Anthony O'Connor

Personal information
- Full name: Anthony Philip O'Connor
- Born: 24 June 1980 (age 46) Bradford, Yorkshire, England
- Batting: Left-handed
- Bowling: Left-arm medium

Domestic team information
- 1999–2010: Shropshire

Career statistics
| Competition | List A |
| Matches | 6 |
| Runs scored | 8 |
| Batting average | 4.00 |
| 100s/50s | –/– |
| Top score | 7* |
| Balls bowled | 251 |
| Wickets | 5 |
| Bowling average | 39.20 |
| 5 wickets in innings | – |
| 10 wickets in match | – |
| Best bowling | 2/27 |
| Catches/stumpings | 1/– |
- Source: Cricinfo, 2 July 2011

= Anthony O'Connor (cricketer) =

English cricketer

Anthony Philip O'Connor (born 24 June 1980) is an English former cricketer. O'Connor was a left-handed batsman who bowled left-arm medium pace. He was born in Bradford, Yorkshire.

O'Connor made his debut for Shropshire in the 1999 Minor Counties Championship against Cheshire. O'Connor played Minor counties cricket for Shropshire from 1999 to 2010, which included 36 Minor Counties Championship appearances and 19 MCCA Knockout Trophy appearances.
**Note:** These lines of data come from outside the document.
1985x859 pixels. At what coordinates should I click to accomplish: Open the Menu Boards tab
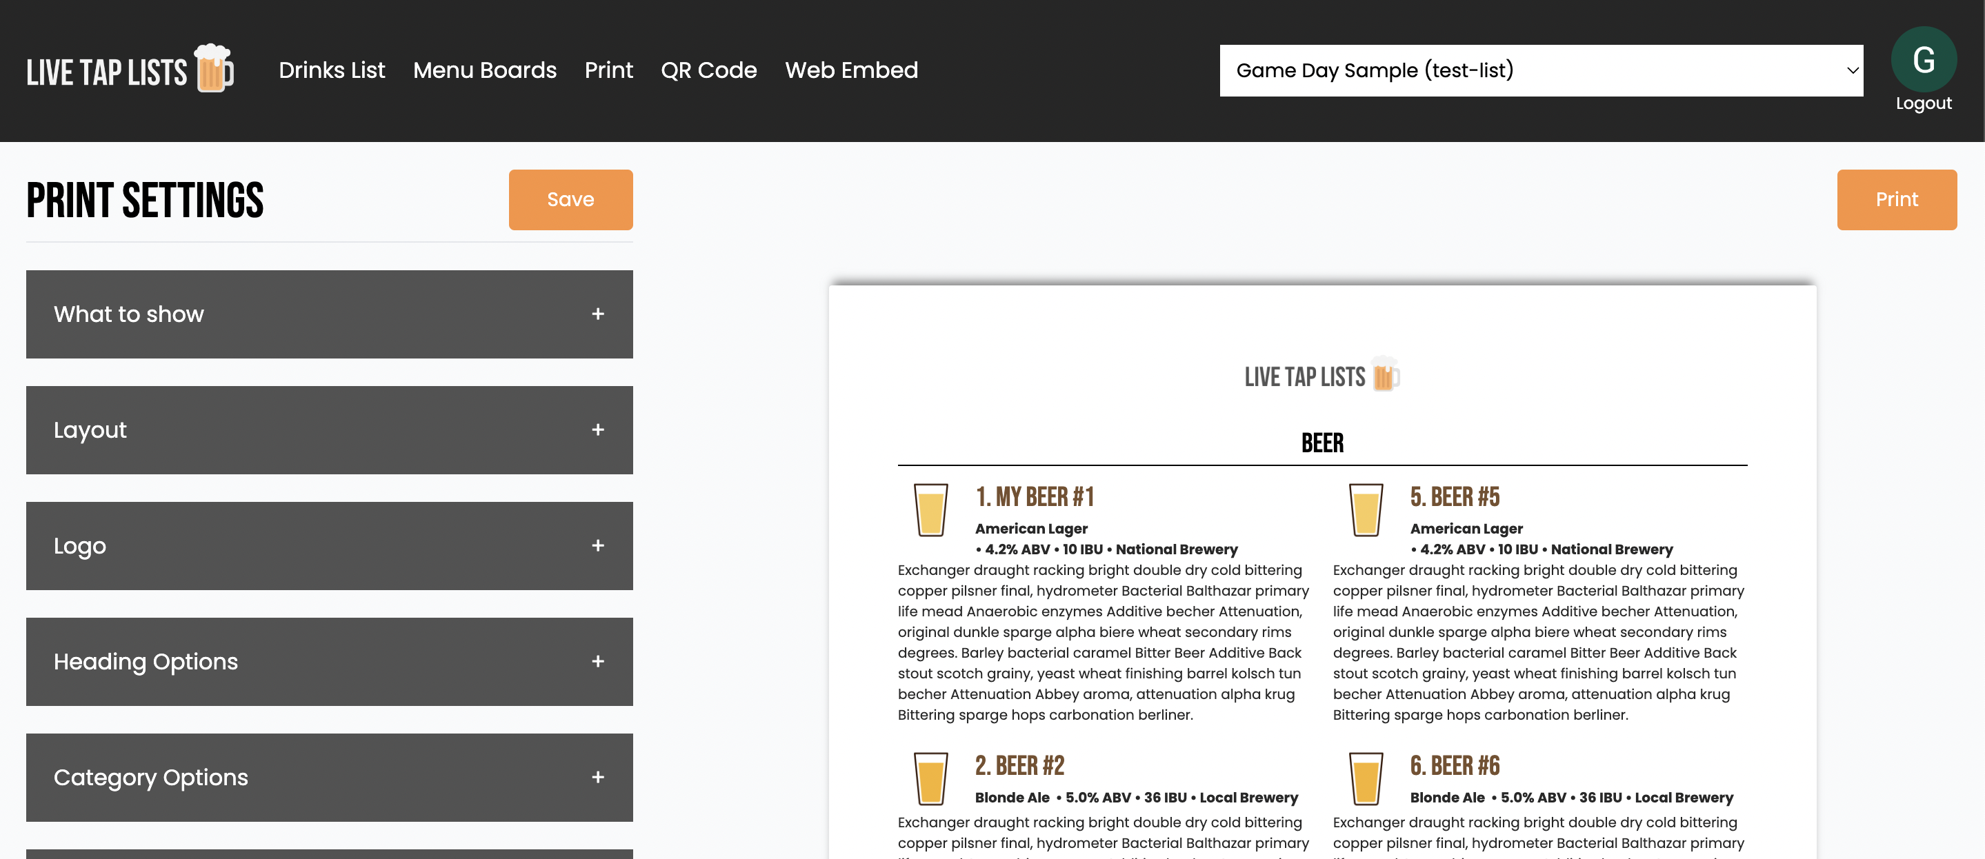coord(484,70)
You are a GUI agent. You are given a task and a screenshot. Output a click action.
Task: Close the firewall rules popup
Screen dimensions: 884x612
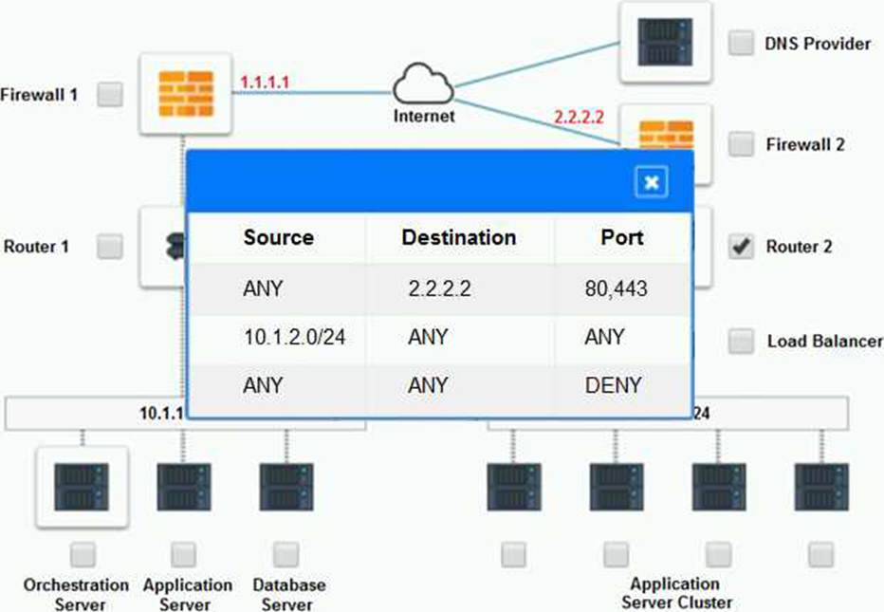point(651,182)
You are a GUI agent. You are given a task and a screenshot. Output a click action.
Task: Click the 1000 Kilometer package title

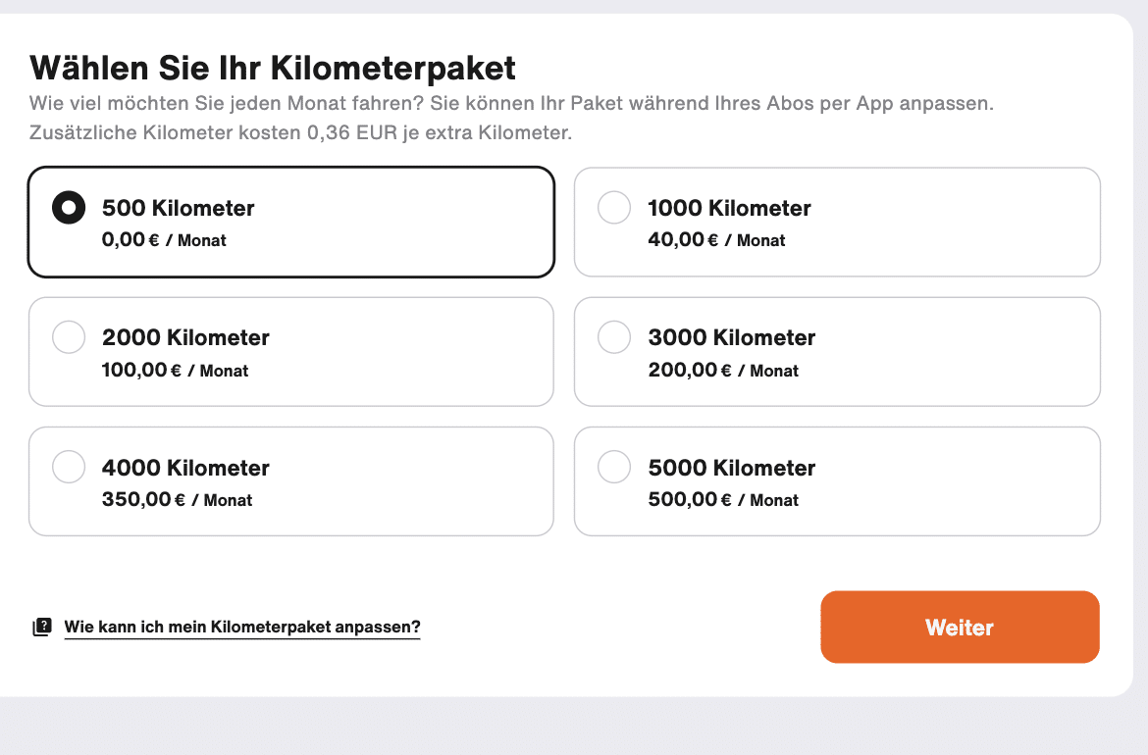point(729,208)
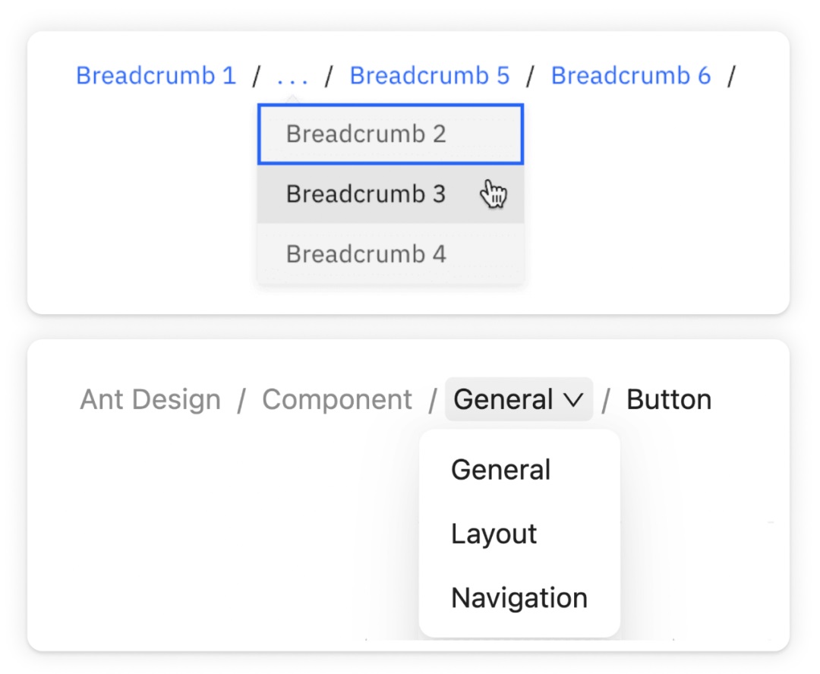Open the Component breadcrumb
820x674 pixels.
[337, 400]
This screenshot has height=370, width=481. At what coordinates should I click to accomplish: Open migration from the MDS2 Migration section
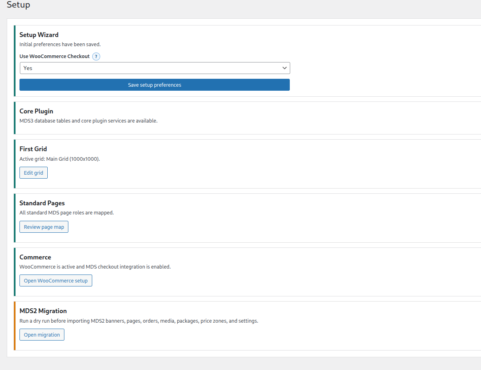pyautogui.click(x=42, y=335)
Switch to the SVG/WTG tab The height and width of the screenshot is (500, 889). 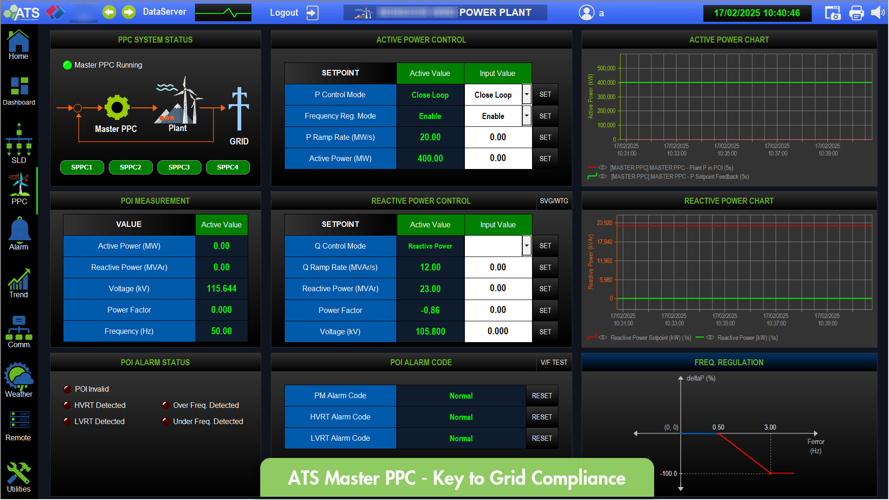554,201
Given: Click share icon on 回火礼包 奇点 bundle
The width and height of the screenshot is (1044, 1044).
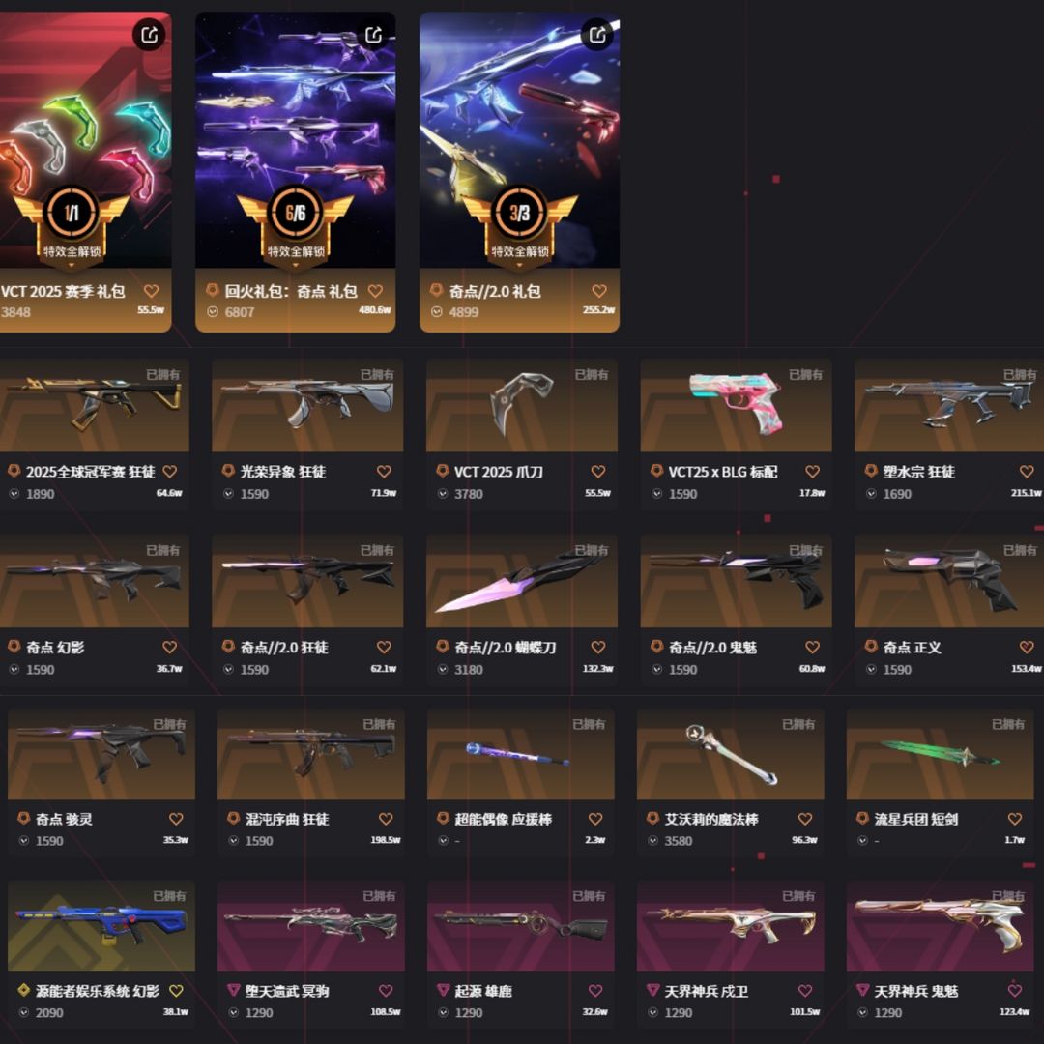Looking at the screenshot, I should [374, 34].
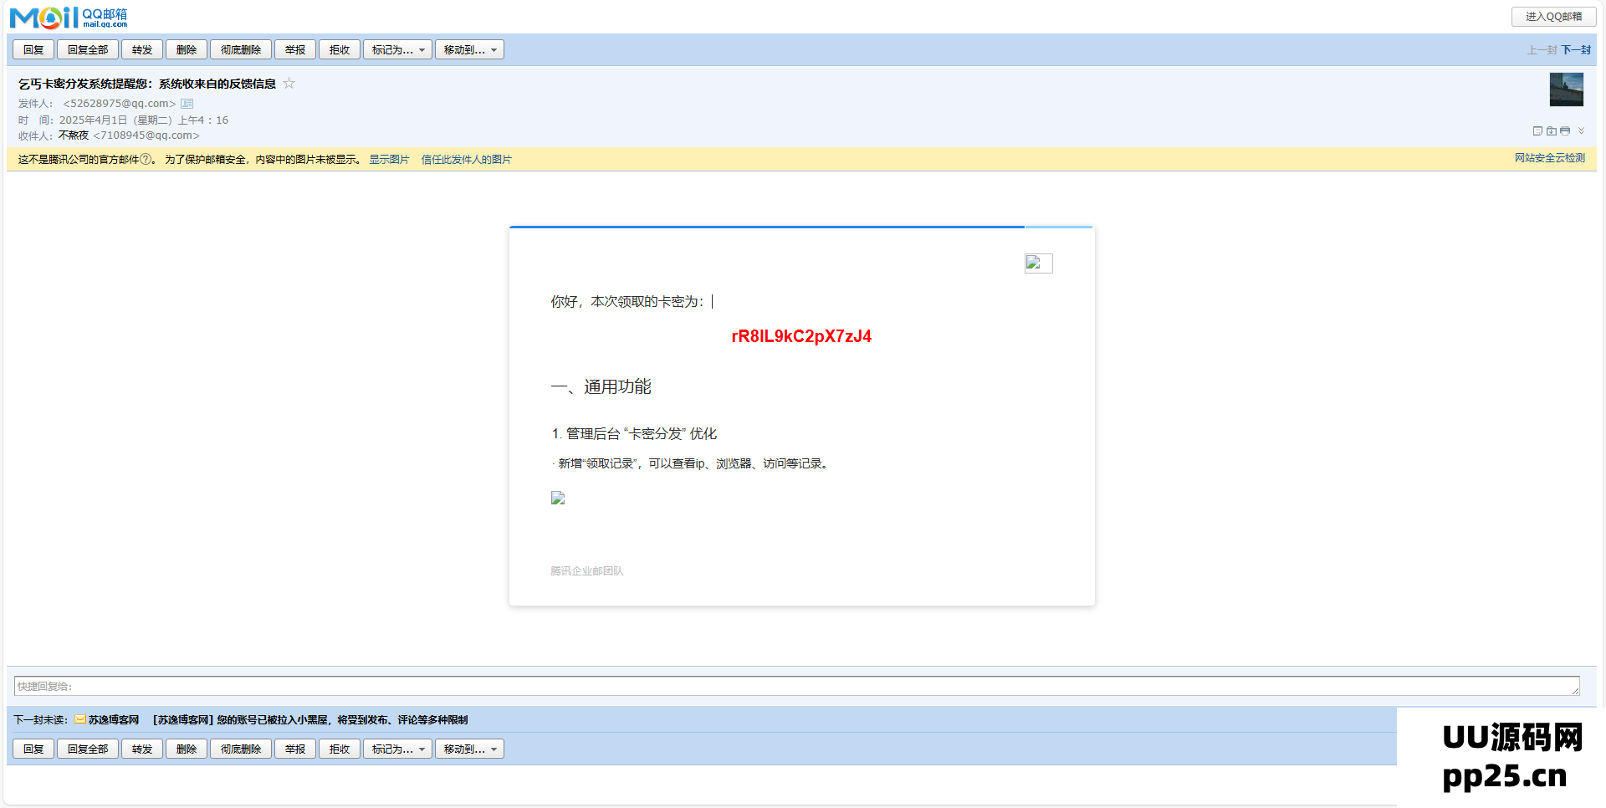Expand message details with double chevron
This screenshot has height=808, width=1606.
point(1581,131)
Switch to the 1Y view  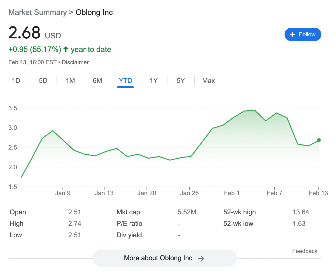click(x=154, y=81)
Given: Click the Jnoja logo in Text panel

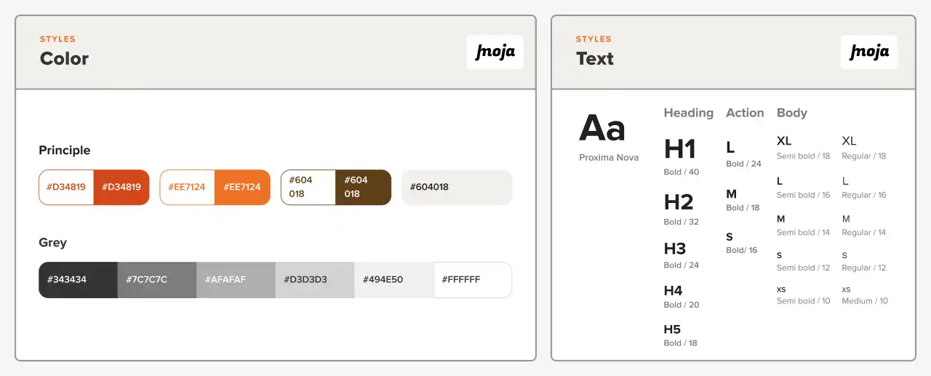Looking at the screenshot, I should pyautogui.click(x=868, y=52).
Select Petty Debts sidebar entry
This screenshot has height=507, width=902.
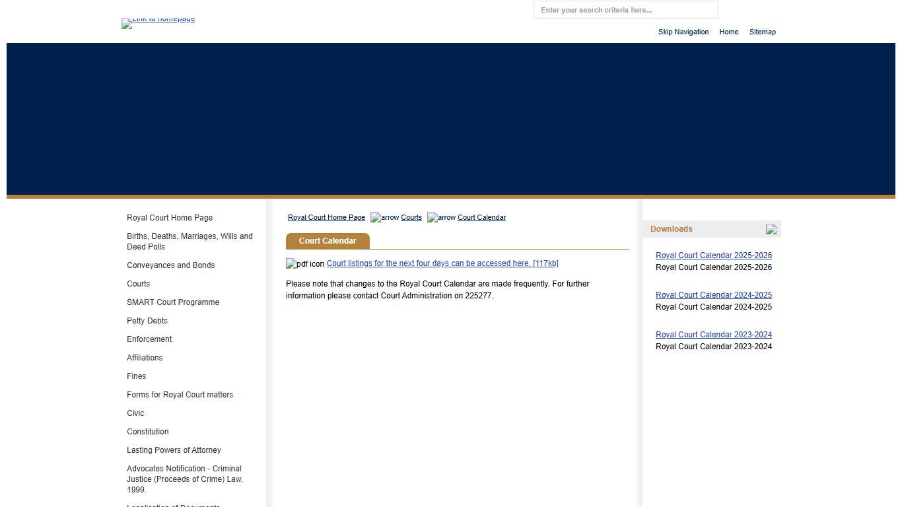pos(147,321)
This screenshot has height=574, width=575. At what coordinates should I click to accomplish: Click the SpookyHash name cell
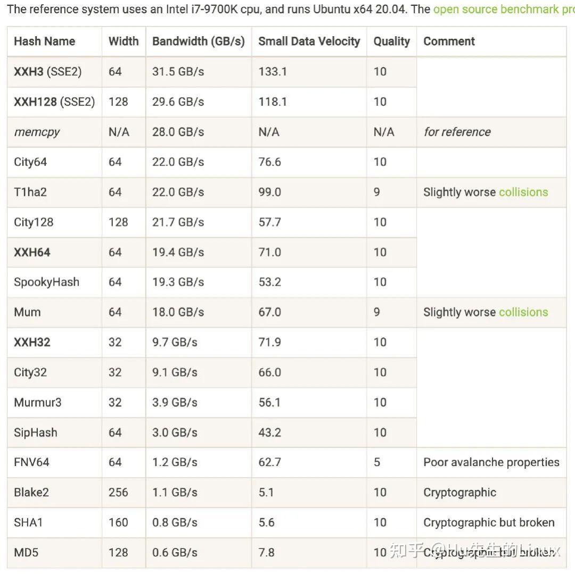tap(46, 282)
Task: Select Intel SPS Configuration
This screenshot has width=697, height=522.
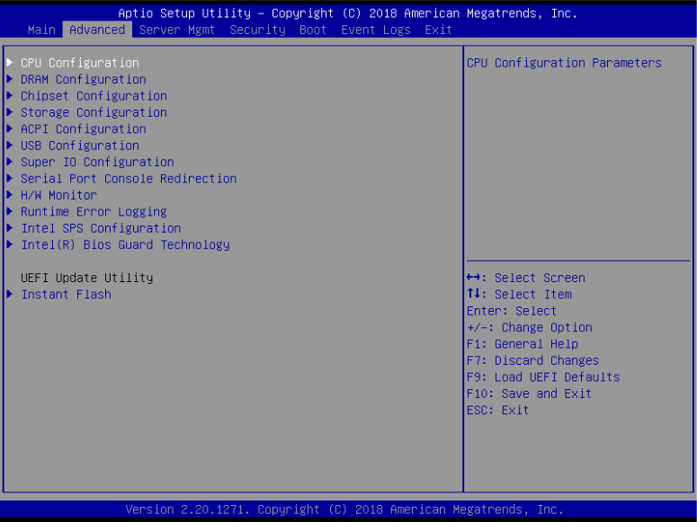Action: (x=101, y=228)
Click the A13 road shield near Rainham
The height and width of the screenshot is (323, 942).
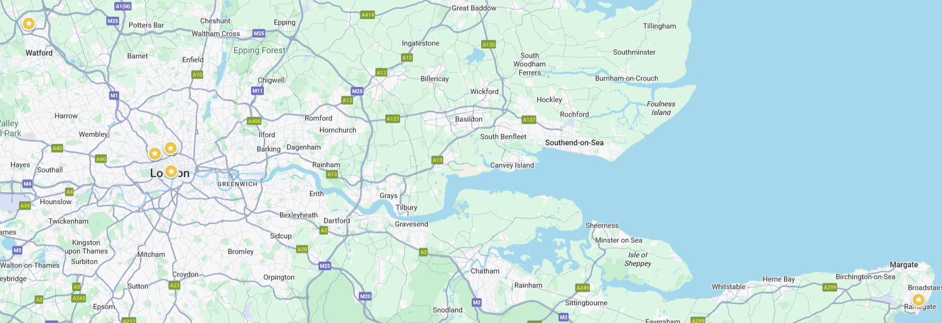(332, 174)
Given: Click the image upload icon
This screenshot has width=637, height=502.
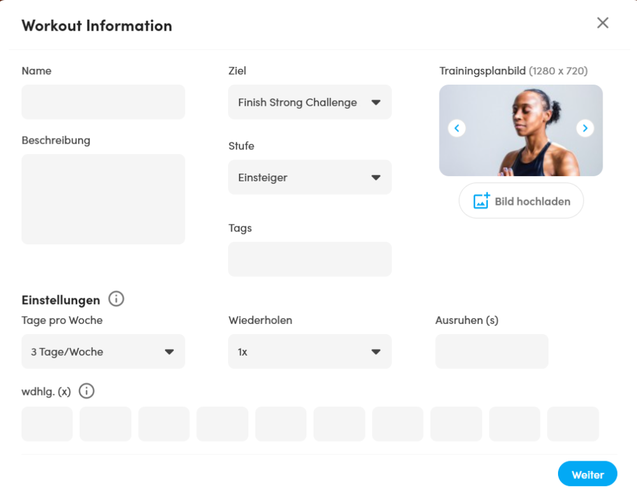Looking at the screenshot, I should click(482, 201).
He made his List A debut against Devon in the 2001 Cheltenham & Gloucester Trophy. He made 5 further List A appearances, the last of which came against Hampshire in the 2005 Cheltenham & Gloucester Trophy. In his 6 List A matches, he took 5 wickets at an average of 39.20, with best figures of 2/27.